Sent from my LG-H872 using Tapatalk


----------



## pixmedic (Nov 27, 2017)

only a few days left


----------



## DanOstergren (Nov 29, 2017)

She wears her crown of dandelions, a symbol of her Optimism and sense of Empowerment.


----------



## pixmedic (Nov 30, 2017)

last day!


----------



## chuasam (Dec 1, 2017)

DanOstergren said:


> She wears her crown of dandelions, a symbol of her Optimism and sense of Empowerment.

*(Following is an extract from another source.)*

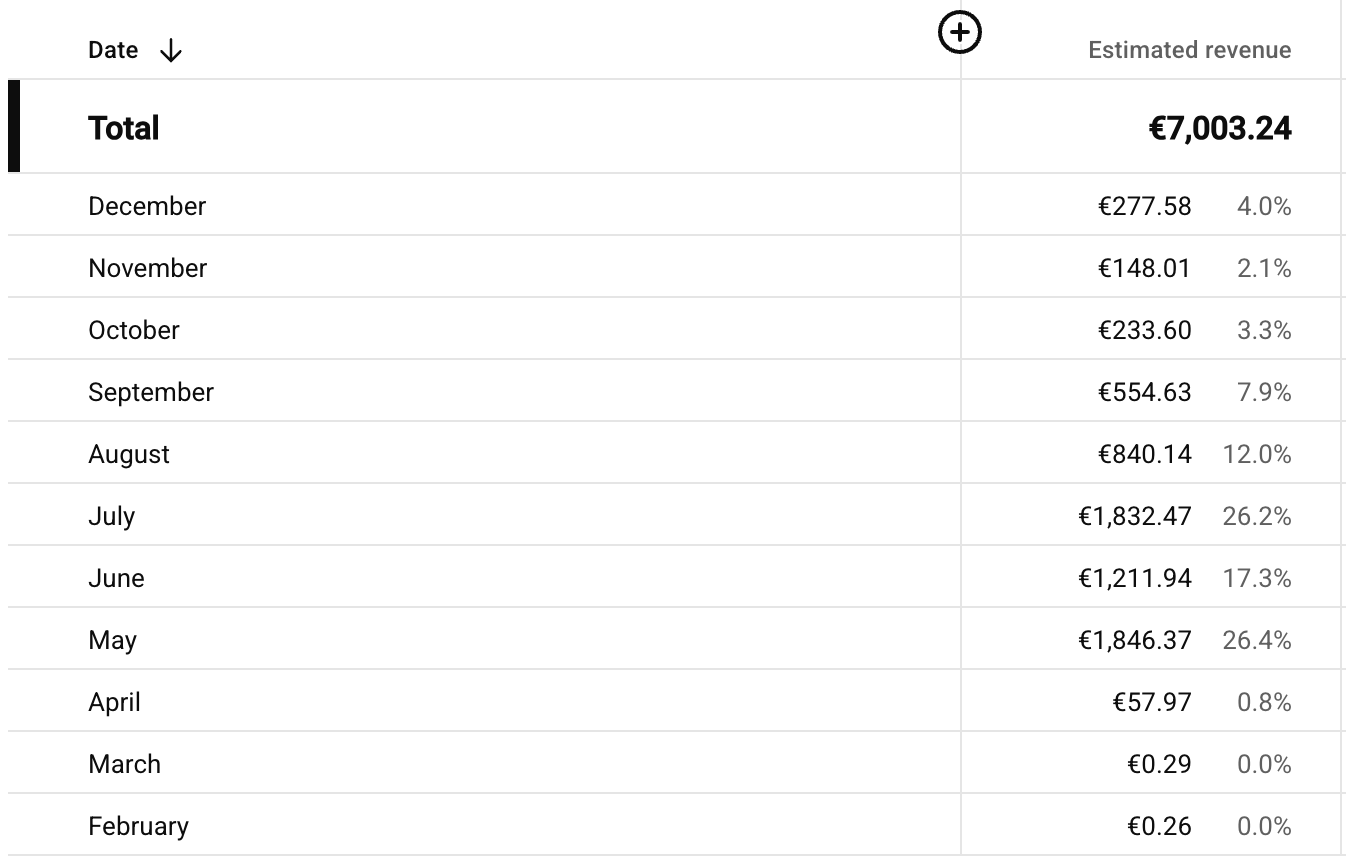Image resolution: width=1346 pixels, height=860 pixels.
Task: Select the Total summary row
Action: (124, 128)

i would love to see more of this series.


----------



## DanOstergren (Dec 2, 2017)

chuasam said:


> DanOstergren said:
> 
> 
> > She wears her crown of dandelions, a symbol of her Optimism and sense of Empowerment.
> ...


I only ever edited one shot from this one, and haven't given myself time to go back and do any more.


----------



## NewMexicogal (Dec 5, 2017)

Empowered to stay away from it.  At least a few feet.


----------



## Dean_Gretsch (Dec 5, 2017)

That's a nice pic. Too bad you didn't enter it while the contest was still going on!


----------



## NewMexicogal (Dec 5, 2017)

Dean_Gretsch said:


> That's a nice pic. Too bad you didn't enter it while the contest was still going on!


Oh well, just signed up here


----------



## Dean_Gretsch (Dec 5, 2017)

Hey, nice pic, no matter what.


----------



## pixmedic (Dec 6, 2017)

havent forgotten!

the winner is @acparsons !


----------



## jcdeboever (Dec 6, 2017)

pixmedic said:


> havent forgotten!
> 
> the winner is @acparsons !


Congrats!


----------



## Dean_Gretsch (Dec 6, 2017)

Congrats  @acparsons!


----------



## smithdan (Dec 6, 2017)

Congratulations  acparsons!


----------



## acparsons (Dec 7, 2017)

pixmedic said:


> havent forgotten!
> 
> the winner is @acparsons !



It was -10C that day, the model was a trooper. 

Thank you. Today is my lucky day!!!


----------



## snowbear (Dec 7, 2017)

Congratulations.


----------



## DanOstergren (Dec 13, 2017)

Congratulations @acparsons


----------